Discounting the price of your product or service may seem like a fast and easy way to close a deal, but in the long run, you will literally be selling your company short.
It’s easy enough to see how price discounting can get started:
- It’s the end of the quarter and the sales team needs to meet their goals.
- The economy within the industry is trending downward, and sales have been sluggish for too long.
- There is a component of your sales rep’s compensation that inadvertently rewards discounting.
- Your competitor is offering discounts, and you think you need to match prices to keep your customers.
So how can you change your sales culture so discounting isn’t rewarded and your prospects value your products and services not for their price tag, but for what they can do for their business?
Let’s first take a look at what happens when you discount and how it negatively affects the value of your offering.
What Happens When You Discount?
Here are the dangerous outcomes of consistently discounting your solution.
1. You Get a Temporary Increase in Revenue at the Expense of Profits
Maybe your sales leaders are evaluated on their ability to post revenue gains quarterly. To increase the quarterly revenue gains, the sales reps need to sell products quickly, so they offer discounts.
However, because of the discounted price, they now must sell more products to meet the revenue goals. And even worse, every dollar of your price discount takes a dollar of profit off the bottom line. A 5% discount on all deals could equate to a 50 percent reduction in profitability. Now the reps are in an endless loop of selling and go after unqualified leads instead of looking for higher value prospects.
When profits drop, there is no money for research and development or marketing. Your company starts to sink due to a lack of improved or new products and a lack of customer awareness.
2. You Commoditize Your Offering
If you discount, you have made your formerly unique offering a commodity that can be bought anywhere as long as the price is right. There is no discussion of value whatsoever. The prospect is settling for a solution that doesn’t fully solve a problem.
Commoditization forces you to develop and build products more quickly and cheaply. You may not be able to retain quality, and shoddy workmanship starts to damage your brand. Your prospects will pay a premium to go to a competitor who can solve their problems with a quality offering.
Those prospects who are left now have a transactional mindset that makes them seek short-term gain. They will not stay loyal to you; as soon as they see a lower price, they are gone. There are no opportunities to upsell or cross-sell to increase revenue.
How to Turn it Around
So what can you do to avoid price discounting and sell on value?

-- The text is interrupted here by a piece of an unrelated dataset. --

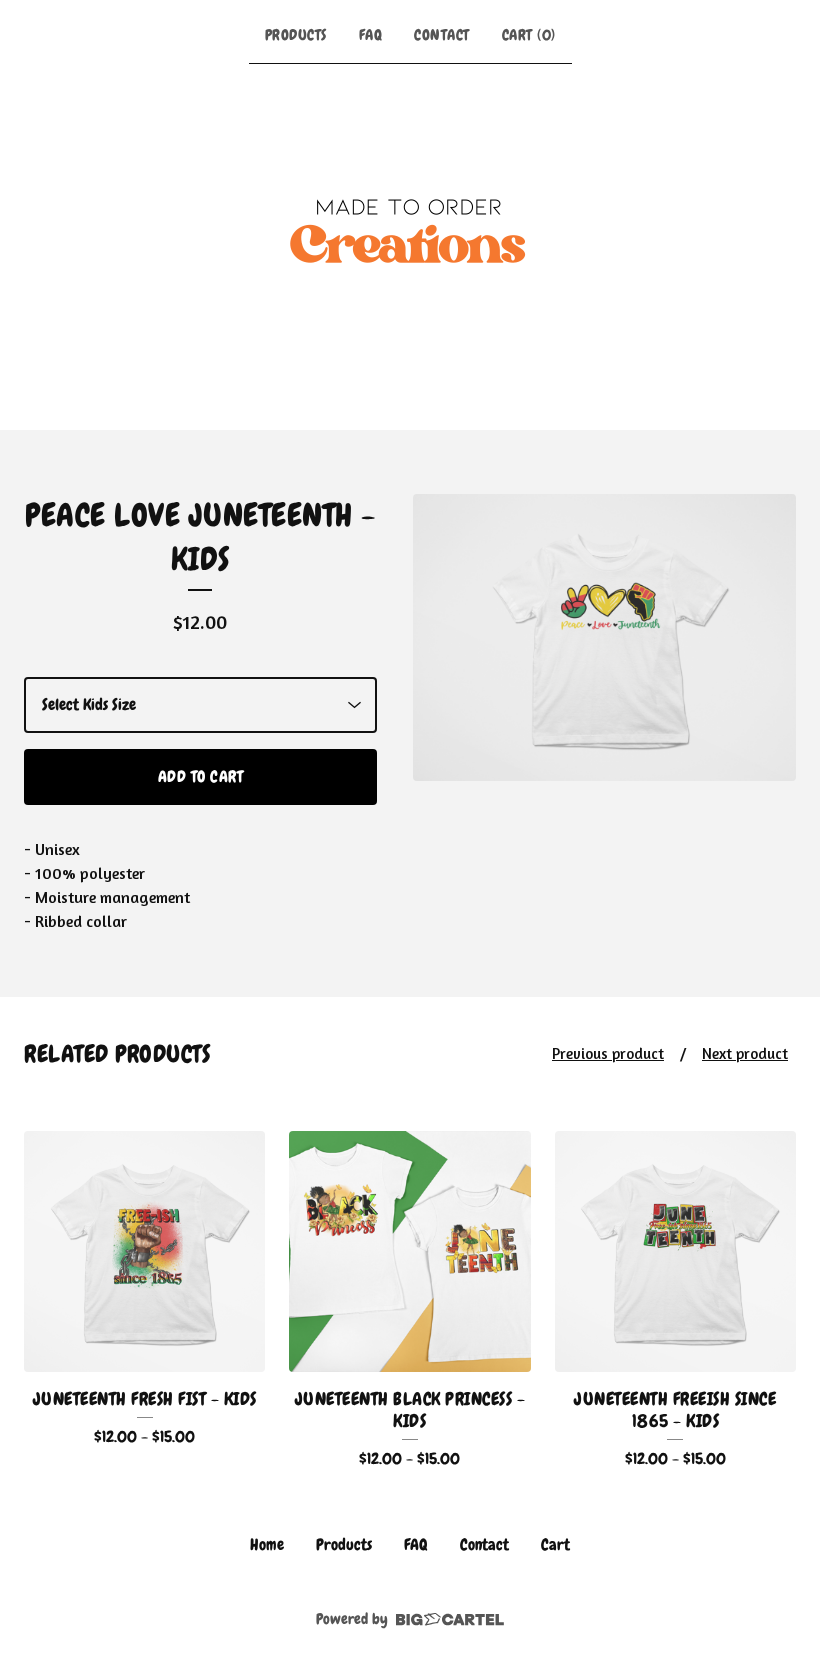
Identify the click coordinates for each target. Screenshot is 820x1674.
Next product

1. Align Your Compensation and Incentives with Strategic Goals
If your current compensation program rewards your sales reps for volume, the urge to discount becomes quite strong. Plans of this type are often found in companies where there is a culture of discounting; the leaders need to steer the company in a more balanced direction.
To learn if your company is inadvertently providing incentives for the wrong behavior, perform an audit of all your compensation and incentive programs to determine what is rewarded. If the rewards lead to discounting, change the program to one more aligned with the company's strategic goals. Compensation and incentives should encourage looking at the long-term health of the business, not short term revenues.
2. Train Your Sales Reps about Value
If you see your sales team is uncomfortable talking about anything besides features and benefits, put together a training program that teaches them how to sell on value.
Teach them how to systematically and strategically move the conversation away from price and how to determine measurable financial benefits that prospects care about. Train them in having discussions about what a prospect is willing to pay for benefits that are tailored to a company-specific problem.
3. Invest in an ROI Tool
If you don’t already have these tools, invest in them. The ROI tool is your go-to tool to show value and defend your price. In the hands of a trained sales rep, the ROI tool becomes a tool for building winning business cases. It provides the type of information your prospect needs to get buy-in from internal committee members and/or the CFO.
A discussion showing return on investment and payback period is significantly more compelling than a conversation about prices and discounts.
Don’t fall for the price discounting trap. Instead of getting a temporary increase in revenue at the expense of profits or commoditizing your offering, focus on training your reps about value, aligning compensation and incentives with strategic goals, and investing in an ROI tool.
These tactics will help you keep the prospect focused on the value of investing in your solution rather than how many dollars they can knock off the purchase price.